Set to be released on September 3, the music video for “Hush We Found” adds a sense of place and movement to a song that’s already gained a following on KXCI 91.3 in Tucson, Arizona. The song was released on Wars Our Mothers Fought earlier this year, and its resonance with others prompted Sharkk Heartt’s Lara Ruggles to complement its contemplative soundscape with a visual journey.

Ruggles created the music video for “Hush We Found” with her husband, Kevin Hainline, earlier this summer. She drove and he filmed. They’d traveled that road together before — in 2016, on the night they met. He was an astronomer, and she knew of a great place to see the desert sky. It was perhaps an “ill-advised” first date, she admits. But their meeting was one of the events that led the Tucson native to stay in Arizona, having moved there after nine years in Denver.

“Hush We Found” was not specifically written about that experience, but it reflects a similar sentiment. It’s meant to “capture the feeling of an intensely felt, shared moment,” Ruggles says. And it does so with sparse lyrics that describe the silence between evening and night.

“When the dusk came down / In the hush we found / Our breathing is the loudest sound,” Ruggles sings.

Ruggles was always a lyrics-first musician, she explains, and “Hush We Found” is a deviation from her typical songwriting process. “I wanted to write something without worrying if it was a complete narrative with a beginning, middle and end,” she says. “There’s not a lot in there lyrically. What’s there could be interpreted in a million ways.”
Still, the music itself offers a driving beat, with pulsing synthesizers and vocals that are layered with reverb. Now, with the video, it creates a pensive, transitory state. Ruggles hopes that listeners will find something in the song “that speaks to where they are,” she says. “I hope it can create a feeling of being really gently swept away into something for a few minutes....

“Part of art’s function is to provide those spaces to be human and soft — to feel whatever you’re feeling and not achieve something and not produce something,” she adds.

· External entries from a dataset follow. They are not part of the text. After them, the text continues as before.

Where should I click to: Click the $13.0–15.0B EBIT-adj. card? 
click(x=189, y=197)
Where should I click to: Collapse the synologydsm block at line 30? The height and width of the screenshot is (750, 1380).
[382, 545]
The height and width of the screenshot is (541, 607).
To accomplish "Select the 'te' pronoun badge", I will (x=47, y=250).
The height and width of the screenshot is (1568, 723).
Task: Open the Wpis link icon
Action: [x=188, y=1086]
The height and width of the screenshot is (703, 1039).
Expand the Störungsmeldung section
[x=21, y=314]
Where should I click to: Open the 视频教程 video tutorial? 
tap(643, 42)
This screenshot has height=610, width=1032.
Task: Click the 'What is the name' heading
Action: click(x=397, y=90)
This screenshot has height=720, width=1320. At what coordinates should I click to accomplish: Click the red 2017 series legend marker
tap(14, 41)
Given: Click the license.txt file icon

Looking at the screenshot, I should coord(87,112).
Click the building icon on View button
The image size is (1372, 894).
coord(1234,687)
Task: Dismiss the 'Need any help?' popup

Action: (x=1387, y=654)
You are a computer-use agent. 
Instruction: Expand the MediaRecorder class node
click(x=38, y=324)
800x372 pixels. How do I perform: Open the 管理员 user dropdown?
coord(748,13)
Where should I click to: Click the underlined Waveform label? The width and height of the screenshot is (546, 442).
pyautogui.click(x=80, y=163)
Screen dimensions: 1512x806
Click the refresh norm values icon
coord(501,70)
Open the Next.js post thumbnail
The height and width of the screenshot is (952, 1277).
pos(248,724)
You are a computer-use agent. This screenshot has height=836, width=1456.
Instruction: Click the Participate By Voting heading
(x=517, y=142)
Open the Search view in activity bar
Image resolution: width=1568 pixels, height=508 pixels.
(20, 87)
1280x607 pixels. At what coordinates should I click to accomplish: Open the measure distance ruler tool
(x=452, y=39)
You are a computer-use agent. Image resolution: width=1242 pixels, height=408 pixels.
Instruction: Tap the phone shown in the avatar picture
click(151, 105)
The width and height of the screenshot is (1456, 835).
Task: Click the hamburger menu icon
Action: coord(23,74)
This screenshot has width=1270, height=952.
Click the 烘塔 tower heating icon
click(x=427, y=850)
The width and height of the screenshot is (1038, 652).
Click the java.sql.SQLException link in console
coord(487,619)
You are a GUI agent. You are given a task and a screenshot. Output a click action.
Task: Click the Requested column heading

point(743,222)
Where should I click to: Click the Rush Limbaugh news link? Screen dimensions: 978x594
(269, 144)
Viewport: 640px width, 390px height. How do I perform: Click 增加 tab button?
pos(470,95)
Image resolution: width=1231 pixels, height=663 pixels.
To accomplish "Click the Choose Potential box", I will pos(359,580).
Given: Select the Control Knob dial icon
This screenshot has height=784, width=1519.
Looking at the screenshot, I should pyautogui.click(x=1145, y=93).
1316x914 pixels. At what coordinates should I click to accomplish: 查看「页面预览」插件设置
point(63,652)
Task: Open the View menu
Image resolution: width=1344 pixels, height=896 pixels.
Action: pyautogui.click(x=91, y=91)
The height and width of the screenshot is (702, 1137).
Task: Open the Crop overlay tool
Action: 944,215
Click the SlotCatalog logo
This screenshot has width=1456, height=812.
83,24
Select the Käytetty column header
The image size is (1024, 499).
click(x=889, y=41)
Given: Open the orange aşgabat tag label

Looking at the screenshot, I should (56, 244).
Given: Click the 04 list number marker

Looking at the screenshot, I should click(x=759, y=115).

“Hush We Found” is not a political song, even though Wars Our Mothers Fought is a political album. But resting can still be a political statement, Ruggles says. It’s a stance to say “My function as a human being is not to work and make you money.”

Outside of songwriting, Ruggles engages in arts advocacy. During the pandemic, she came to the realization that she might no longer tour as a musician. Instead, she put her efforts into fundraising for the National Independent Venue Association (NIVA), which petitioned the government to include money for venues in the CARES Act last fall.

She’s now on NIVA’s board of directors, and serves as president of its Southwest chapter and chair of its Diversity, Equity and Inclusion committee. The organization is currently advising artists on how to navigate safe performances during the pandemic, especially when twenty states have enacted bans on mask mandates. It’s also working to “help create a sustainable future for independent venues” beyond the pandemic, she adds.

Though “Hush We Found” is technically about a certain kind of romantic intimacy, it’s also about “taking a risk and moving forward,” Ruggles says. “We have to guess whether it's good for us, and we have to have a crazy faith or trust that we’ll come out of it okay.”

“Maybe that’s part of why it resonates,” she adds. “That could certainly speak to where we are now and where we’ve been for the last year.”